> Action item
Starting at the line with "Märchen (349, 553)" and going on through the line with "Buchlabyrinth (92, 1515)", reproduce each line in the records below exactly and nothing more.

> Record set
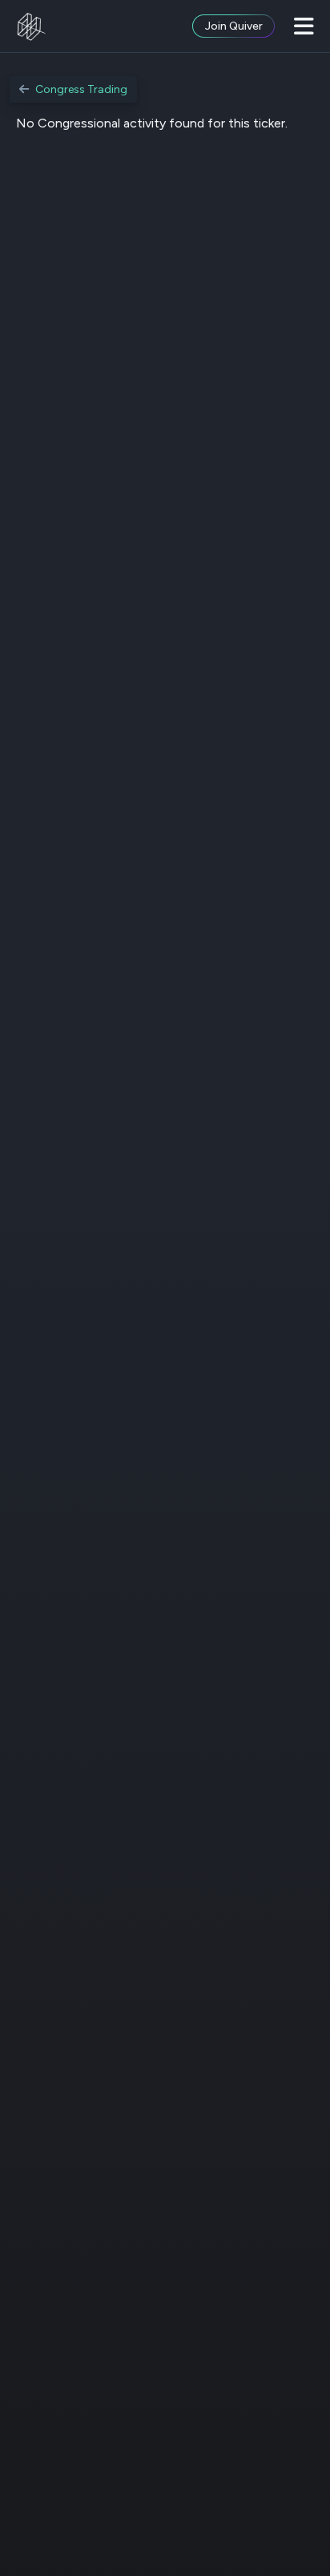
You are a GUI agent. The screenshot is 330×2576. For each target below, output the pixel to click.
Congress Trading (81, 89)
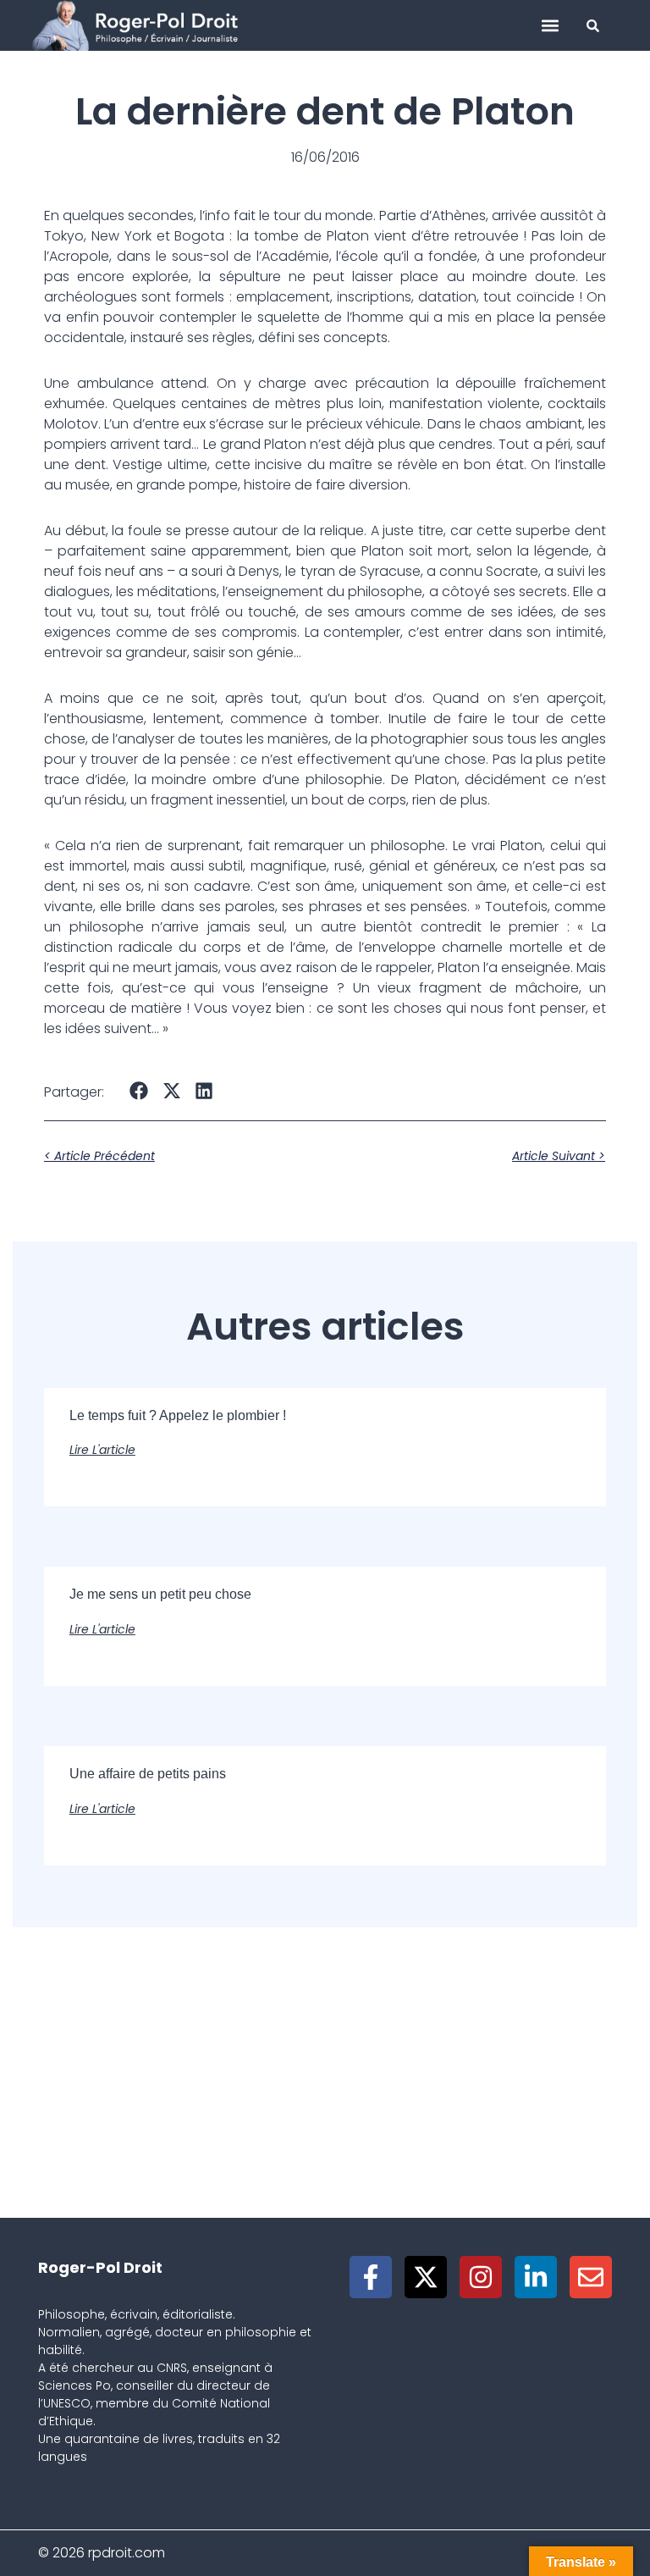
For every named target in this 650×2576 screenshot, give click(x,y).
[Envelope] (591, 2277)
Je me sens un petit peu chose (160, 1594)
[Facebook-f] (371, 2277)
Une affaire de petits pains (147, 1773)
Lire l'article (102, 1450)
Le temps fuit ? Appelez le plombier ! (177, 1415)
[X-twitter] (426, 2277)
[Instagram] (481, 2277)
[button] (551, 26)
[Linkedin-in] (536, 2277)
--
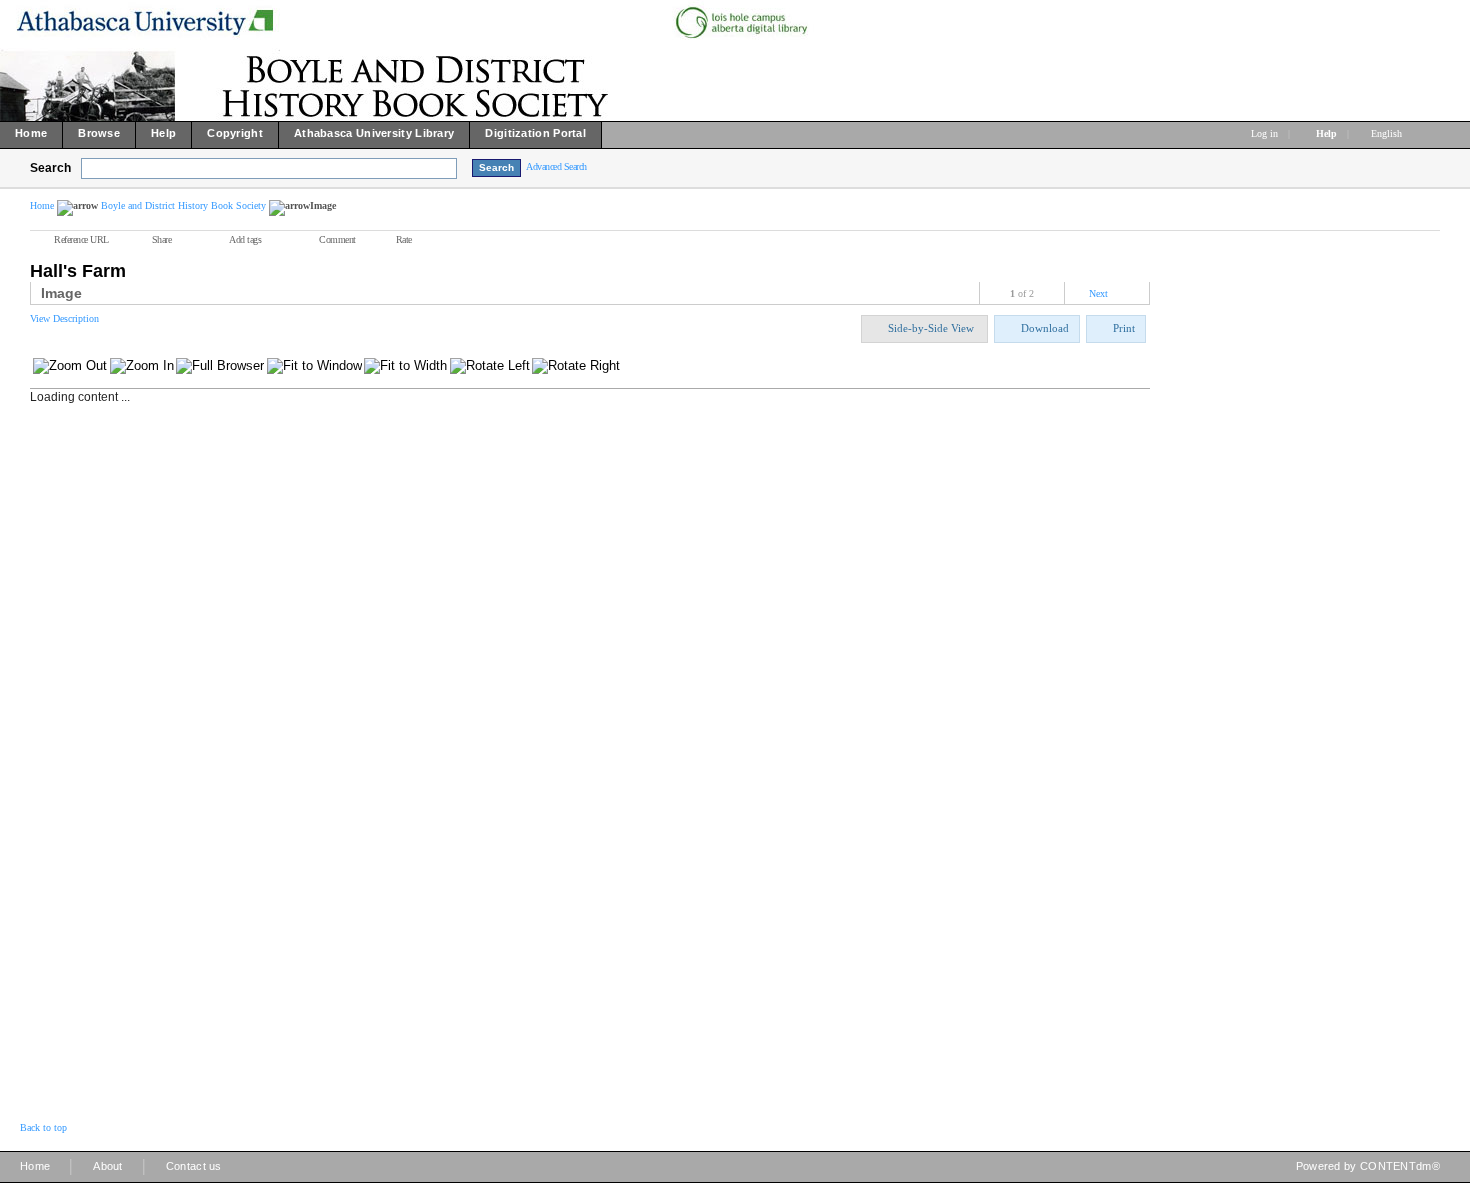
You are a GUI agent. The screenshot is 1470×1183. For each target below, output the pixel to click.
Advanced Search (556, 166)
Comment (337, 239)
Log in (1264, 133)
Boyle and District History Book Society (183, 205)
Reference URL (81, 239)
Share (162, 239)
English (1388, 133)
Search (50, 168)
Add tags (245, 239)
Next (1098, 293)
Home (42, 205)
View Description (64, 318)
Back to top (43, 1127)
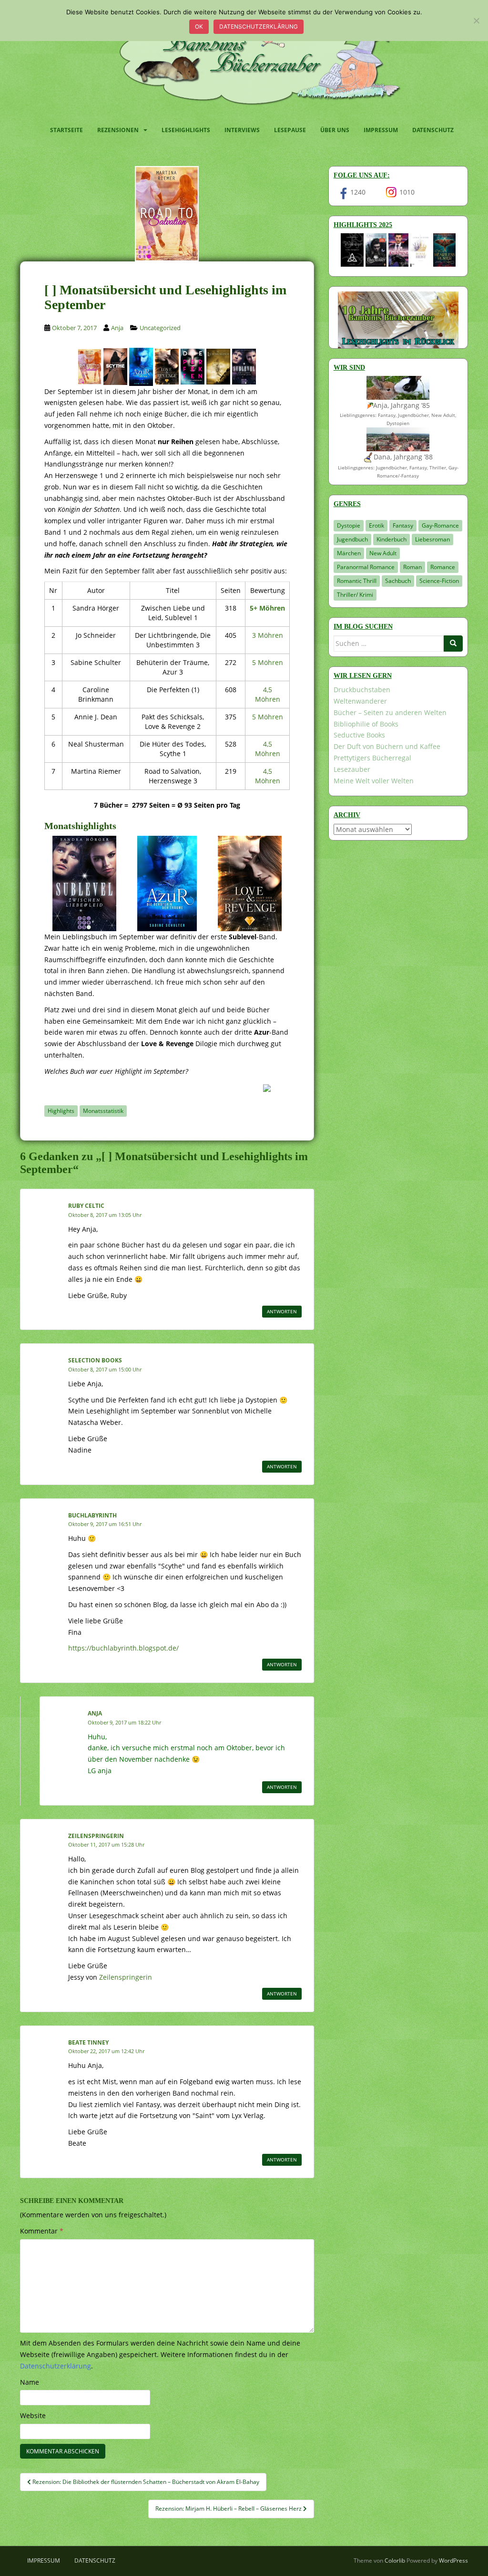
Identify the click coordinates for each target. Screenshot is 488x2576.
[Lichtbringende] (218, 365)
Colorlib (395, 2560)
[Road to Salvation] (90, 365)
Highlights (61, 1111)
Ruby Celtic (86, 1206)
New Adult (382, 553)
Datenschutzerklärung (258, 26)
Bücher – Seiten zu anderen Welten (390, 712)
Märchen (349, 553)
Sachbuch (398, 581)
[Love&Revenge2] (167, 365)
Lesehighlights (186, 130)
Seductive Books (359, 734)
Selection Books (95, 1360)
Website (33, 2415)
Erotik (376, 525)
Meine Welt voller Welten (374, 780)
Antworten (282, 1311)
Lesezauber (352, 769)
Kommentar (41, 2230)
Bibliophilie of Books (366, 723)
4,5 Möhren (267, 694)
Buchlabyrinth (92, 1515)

> Your solution
Märchen (349, 553)
Sachbuch (398, 581)
[Love&Revenge2] (167, 365)
Lesehighlights (186, 130)
Seductive Books (359, 734)
Selection Books (95, 1360)
Website (33, 2415)
Erotik (376, 525)
Meine Welt voller Welten (374, 780)
Antworten (282, 1311)
Lesezauber (352, 769)
Kommentar (41, 2230)
Bibliophilie of Books (366, 723)
4,5 Möhren (267, 694)
Buchlabyrinth (92, 1515)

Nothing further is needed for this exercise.